Rothesay to Ardrossan
Distance: 19.31 miles
Average speed: 9.9 mph
Total distance: 585.27 miles
Maximum speed: 28.9 mph
We enjoyed our final evening in Rothesay, we strolled along the waterside down to the ‘Waterfront’ restaurant as recommended by our friendly hosts, feeling much revived after a long bath. It was a great meal, and we even managed whisky, Jura Origin, light and refreshing, lightly peated. Not especially local, but there’s no distillery on Bute.
Lots of rain overnight, and even a thunderstorm, but by the time we surfaced it had all passed over. We had only to cycle nineteen miles today after taking the ferry to Wemyss (pronounced Weems), back down to Ardrossan where we began two weeks ago. So we applied all the usual cycling unguents and creamyss, and stuffed everything into the panniers for the last time. Slightly bursting at the seamyss after a big breakfast, we set off in the direction of the harbour, accompanied by the screamyss of the seagulls. [OK, enough now, you are taking this to extremyss. Ed]
We’d spotted a few back roads we could take to avoid the busy A78 towards Ardrossan, and it was a lovely route, quite up and down, but very quiet and good views of the water.
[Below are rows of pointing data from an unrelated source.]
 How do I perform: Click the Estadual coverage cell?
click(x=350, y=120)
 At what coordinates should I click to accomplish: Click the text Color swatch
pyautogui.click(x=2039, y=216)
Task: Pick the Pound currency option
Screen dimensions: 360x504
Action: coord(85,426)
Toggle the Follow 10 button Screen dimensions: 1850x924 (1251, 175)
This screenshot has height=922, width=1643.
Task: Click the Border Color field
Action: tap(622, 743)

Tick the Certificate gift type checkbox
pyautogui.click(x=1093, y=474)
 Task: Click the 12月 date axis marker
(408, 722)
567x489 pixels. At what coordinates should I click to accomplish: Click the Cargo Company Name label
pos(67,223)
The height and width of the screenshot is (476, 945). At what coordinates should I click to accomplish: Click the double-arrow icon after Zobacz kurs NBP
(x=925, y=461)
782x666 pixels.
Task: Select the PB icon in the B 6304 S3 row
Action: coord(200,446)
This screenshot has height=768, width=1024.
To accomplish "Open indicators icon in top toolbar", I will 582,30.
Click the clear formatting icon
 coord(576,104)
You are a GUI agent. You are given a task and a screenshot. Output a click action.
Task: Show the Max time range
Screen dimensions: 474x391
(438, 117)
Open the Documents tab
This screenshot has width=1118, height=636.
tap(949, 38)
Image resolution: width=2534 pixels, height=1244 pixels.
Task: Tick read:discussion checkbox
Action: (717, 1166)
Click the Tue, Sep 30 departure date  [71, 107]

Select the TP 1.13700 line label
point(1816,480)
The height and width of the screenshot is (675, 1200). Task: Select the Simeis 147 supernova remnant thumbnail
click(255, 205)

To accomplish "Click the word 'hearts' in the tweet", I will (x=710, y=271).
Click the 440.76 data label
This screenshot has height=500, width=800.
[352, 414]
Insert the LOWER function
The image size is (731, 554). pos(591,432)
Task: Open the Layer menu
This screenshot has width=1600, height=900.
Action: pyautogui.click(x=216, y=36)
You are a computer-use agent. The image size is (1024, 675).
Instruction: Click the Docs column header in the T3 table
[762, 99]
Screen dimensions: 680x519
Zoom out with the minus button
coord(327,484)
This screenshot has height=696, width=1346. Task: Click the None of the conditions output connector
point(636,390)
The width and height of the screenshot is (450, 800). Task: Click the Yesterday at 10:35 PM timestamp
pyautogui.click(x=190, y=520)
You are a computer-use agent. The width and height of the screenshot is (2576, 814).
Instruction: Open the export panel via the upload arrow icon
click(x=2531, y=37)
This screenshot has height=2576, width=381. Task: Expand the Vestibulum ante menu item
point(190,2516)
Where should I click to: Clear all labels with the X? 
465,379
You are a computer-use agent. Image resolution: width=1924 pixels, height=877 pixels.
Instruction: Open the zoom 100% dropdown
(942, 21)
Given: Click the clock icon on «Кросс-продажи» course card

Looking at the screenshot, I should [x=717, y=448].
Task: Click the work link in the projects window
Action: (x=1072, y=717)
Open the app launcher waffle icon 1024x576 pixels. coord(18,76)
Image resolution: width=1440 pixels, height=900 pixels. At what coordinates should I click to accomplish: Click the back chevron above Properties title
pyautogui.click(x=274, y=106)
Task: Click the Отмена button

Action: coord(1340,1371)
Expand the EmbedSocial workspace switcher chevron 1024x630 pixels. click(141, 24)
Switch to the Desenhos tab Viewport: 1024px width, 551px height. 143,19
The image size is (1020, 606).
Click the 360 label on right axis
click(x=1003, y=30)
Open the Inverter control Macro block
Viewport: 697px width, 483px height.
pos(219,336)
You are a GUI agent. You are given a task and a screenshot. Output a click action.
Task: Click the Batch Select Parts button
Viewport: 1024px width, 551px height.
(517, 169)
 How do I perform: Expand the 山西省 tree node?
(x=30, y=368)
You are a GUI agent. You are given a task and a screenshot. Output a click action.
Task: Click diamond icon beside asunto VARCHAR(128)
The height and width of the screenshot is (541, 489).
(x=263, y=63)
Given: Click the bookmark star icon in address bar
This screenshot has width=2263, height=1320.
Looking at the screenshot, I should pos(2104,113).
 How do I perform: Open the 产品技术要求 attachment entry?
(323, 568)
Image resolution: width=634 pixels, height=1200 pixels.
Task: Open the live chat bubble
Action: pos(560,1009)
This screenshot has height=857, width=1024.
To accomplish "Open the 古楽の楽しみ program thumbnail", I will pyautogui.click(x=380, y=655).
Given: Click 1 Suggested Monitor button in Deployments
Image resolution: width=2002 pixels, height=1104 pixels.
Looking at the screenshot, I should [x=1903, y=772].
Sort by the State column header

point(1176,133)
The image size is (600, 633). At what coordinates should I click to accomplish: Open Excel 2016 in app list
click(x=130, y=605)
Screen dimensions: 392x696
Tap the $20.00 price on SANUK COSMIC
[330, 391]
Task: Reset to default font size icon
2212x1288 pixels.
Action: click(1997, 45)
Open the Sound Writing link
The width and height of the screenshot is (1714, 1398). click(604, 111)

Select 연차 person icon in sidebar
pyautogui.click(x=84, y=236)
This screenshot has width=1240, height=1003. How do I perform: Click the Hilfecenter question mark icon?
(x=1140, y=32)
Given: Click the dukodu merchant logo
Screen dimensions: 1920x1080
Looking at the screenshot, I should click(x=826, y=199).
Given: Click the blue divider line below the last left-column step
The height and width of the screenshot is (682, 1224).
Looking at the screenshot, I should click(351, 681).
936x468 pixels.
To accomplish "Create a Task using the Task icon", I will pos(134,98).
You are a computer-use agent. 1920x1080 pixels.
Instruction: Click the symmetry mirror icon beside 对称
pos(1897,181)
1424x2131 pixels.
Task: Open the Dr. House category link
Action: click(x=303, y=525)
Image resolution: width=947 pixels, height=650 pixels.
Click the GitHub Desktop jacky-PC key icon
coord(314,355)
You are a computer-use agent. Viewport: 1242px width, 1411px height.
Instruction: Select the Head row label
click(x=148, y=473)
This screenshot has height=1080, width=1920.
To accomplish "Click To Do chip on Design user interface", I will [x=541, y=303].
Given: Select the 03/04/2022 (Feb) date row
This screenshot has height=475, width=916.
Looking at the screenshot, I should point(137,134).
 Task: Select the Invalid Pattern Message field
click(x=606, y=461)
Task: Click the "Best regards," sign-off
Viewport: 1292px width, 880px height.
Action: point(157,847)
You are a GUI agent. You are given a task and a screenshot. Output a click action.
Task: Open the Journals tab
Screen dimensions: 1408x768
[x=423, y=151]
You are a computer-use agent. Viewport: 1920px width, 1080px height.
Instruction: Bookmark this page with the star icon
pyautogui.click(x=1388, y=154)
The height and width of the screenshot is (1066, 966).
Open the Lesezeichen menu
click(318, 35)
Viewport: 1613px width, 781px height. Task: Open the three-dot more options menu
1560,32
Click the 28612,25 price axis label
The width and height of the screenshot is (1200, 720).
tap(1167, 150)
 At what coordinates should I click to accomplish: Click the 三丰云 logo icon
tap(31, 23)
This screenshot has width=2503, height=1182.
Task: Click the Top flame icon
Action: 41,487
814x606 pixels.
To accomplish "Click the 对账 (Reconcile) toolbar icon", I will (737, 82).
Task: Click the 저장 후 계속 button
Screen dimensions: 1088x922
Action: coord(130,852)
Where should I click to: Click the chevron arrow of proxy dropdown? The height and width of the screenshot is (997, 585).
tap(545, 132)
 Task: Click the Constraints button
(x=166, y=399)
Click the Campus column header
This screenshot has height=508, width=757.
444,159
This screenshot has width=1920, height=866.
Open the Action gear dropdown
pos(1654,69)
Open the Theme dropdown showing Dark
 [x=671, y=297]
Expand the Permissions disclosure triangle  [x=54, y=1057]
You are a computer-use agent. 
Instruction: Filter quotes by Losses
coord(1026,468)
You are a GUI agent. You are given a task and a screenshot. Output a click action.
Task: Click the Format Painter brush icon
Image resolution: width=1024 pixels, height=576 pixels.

It turned out that our back roads route was known as the Argyll Coastal Path, and was quite well sign-posted. In fact at one point there was a rather wonderful set of signs showing the junction between ‘the High road’ and ‘the Low road’ to Largs – no, really! Of course on a tandem it’s not really possibly that ‘you take the high road while I take the low road’, unless we reduce it to two unicycles, so we opted for the high road and pushed on.
After Largs we found a cycle path, in a wooded area beside the road, and later a fully metalled track for cyclists and pedestrians, and before long we were pulling into the harbour area in Ardrossan. A quick check with the car-park attendant confirmed that we were going to have to nip back to Asda to get some cash, as they didn’t take cards and the Captain had been carefully spending up all his Scottish bank notes. They are perfectly legal tender in England, but it’s surprising how often they will be refused when you try to pay for something with one.
So we cycled back to Asda and got exactly the right amount of Scottish money (!), then back at the car we broke down the tandem into its constituent parts, put it in the boot, paid the man with the Asda cash, and left.
It had been a great trip, lots of incredible scenery, especially Glencoe in the sunshine.
And not a single visit from the puncture fairy. Remarkable.